Published on 12:00 AM, June 01, 2018

Banks call for more dollars from BB

Banks yesterday urged the central bank to inject more greenbacks into the market to address the shortage of the currency, brought on by higher import bills than export receipts in the past two years.

They also urged the Bangladesh Bank to allow them to make flexible the bill for collection selling rate, which is the rate at which banks make import payments, as the current rate is not commercially viable for them.

The demands were placed by the Association of Bankers, Bangladesh, a forum of managing directors of all private banks, in a meeting with the central bank high-ups at the BB headquarters in the city, said Syed Mahbubur Rahman, its chairman.

The inter-bank rate and the BC selling rate have recently reached the same level, meaning banks are accruing huge losses. For instance, yesterday, the inter-bank exchange rate and the BC selling rate of the US dollar were both Tk 83.70.

The market usually determines the BC selling rate in line with the market economy, but the central bank has informally been putting a cap on the rate of the US dollar for long to control the volatility in the foreign exchange market.

The BB put a cap on the BC selling of the US dollar at inter-bank exchange rate plus Tk 2 on April 26 last year.

In November last year, the banks decided not to sell US dollar at rates higher than Tk 83 following the central bank's request. The BC selling rate later increased to Tk 83.70 and has remained the same.

The inter-bank exchange rate of the US dollar has also been maintaining an upward trend in the recent months. Yesterday it stood at Tk 83.70, up from Tk 80.57 a year earlier, according to data from the central bank.

The BB is now supplying the US dollar but it was not sufficient given the large volume of import payments, said Rahman, also the managing director of Dhaka Bank.

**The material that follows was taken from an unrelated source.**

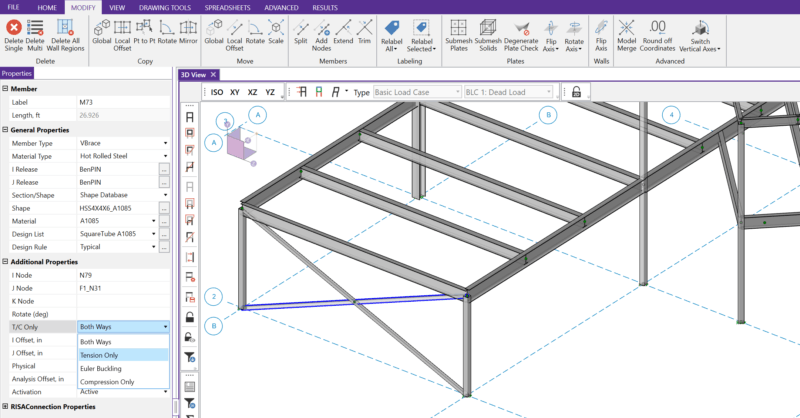
Task: Collapse the General Properties section
Action: click(x=5, y=130)
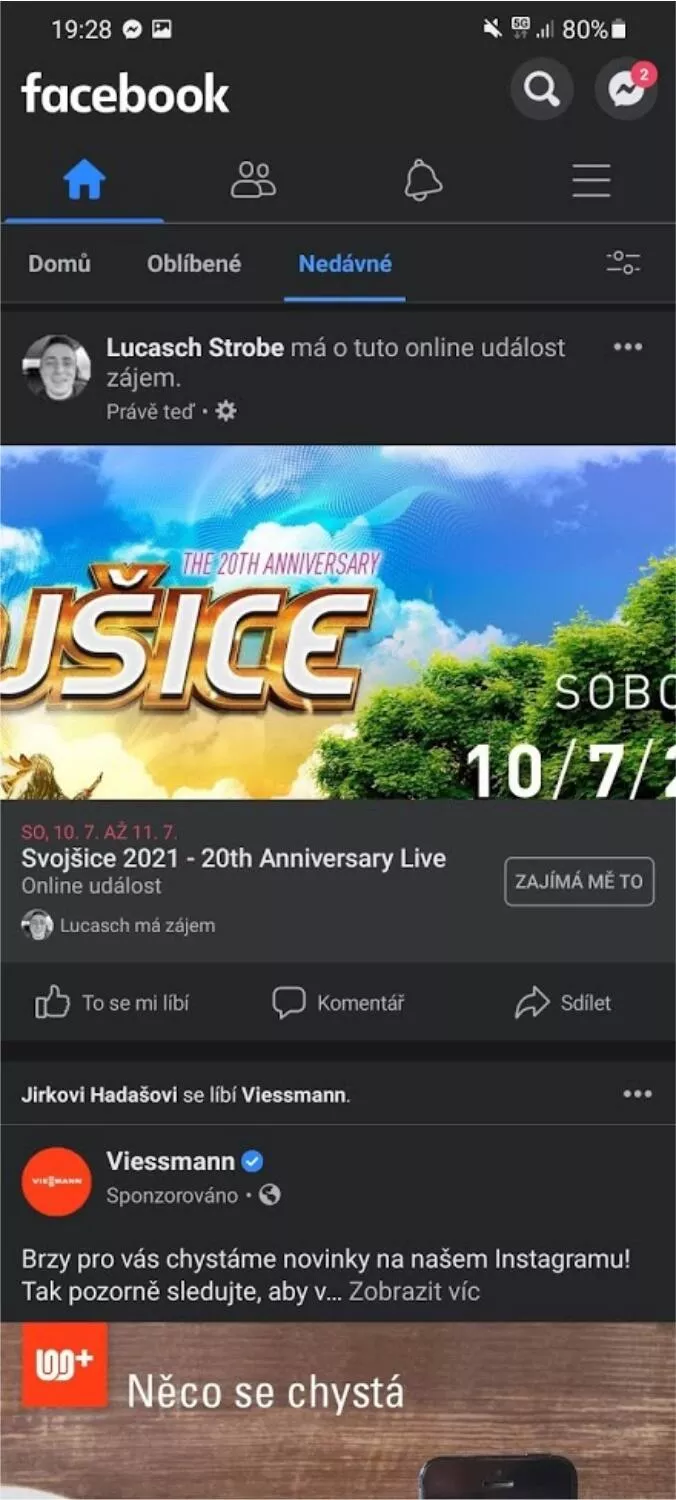
Task: Open feed filter sliders icon
Action: pyautogui.click(x=623, y=264)
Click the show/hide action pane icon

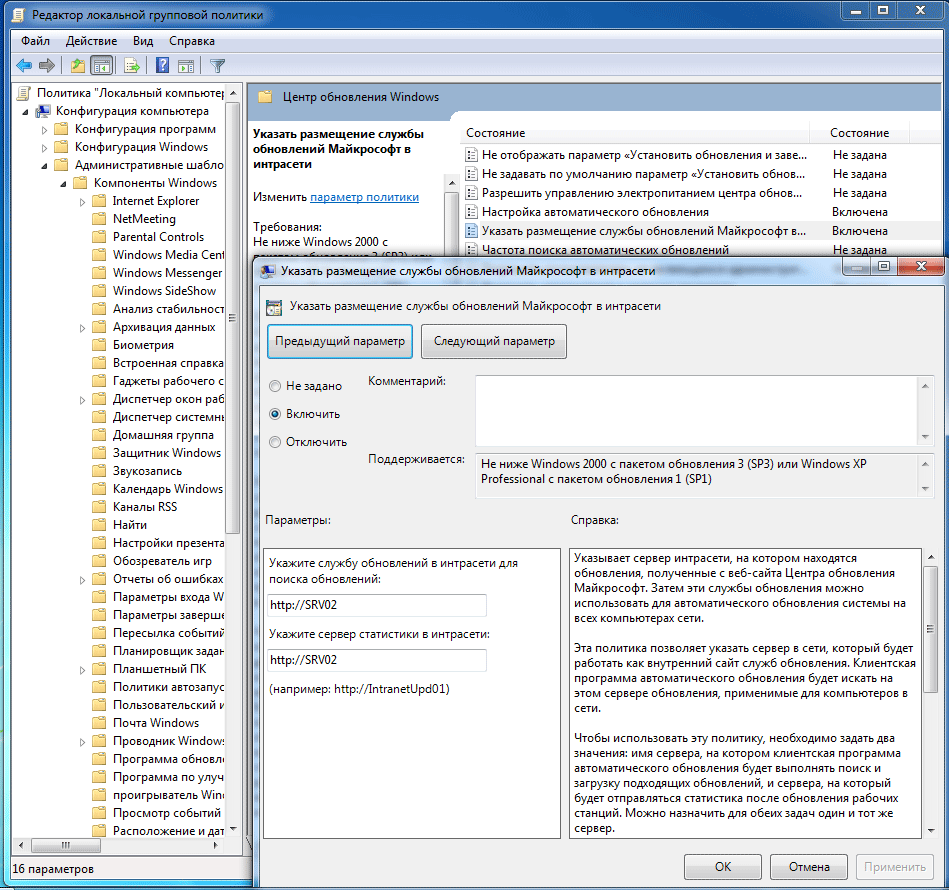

Exports have been maintaining a single-digit growth and imports double-digit growth and in the process have created a dollar shortage in the market, the ABB chairman added.

In the first nine months of the fiscal year, imports soared 24.25 percent year-on-year to $40.30 billion, while export earnings grew 6.98 percent to $27.09 billion.

Between July 1 last year and May 30 this year, the BB sold $2.21 billion to banks. In contrast, it sold $175 million and purchased $1.93 billion during the course of fiscal 2016-17.

The higher import payments and lower export earnings in the first nine months of the fiscal year also pushed the current account deficit to an all-time high of $7.08 billion.

BB Governor Fazle Kabir presided over the meeting that was attended by City Bank Managing Director Sohail RK Hussain and Eastern Bank MD Ali Reza Iftekhar.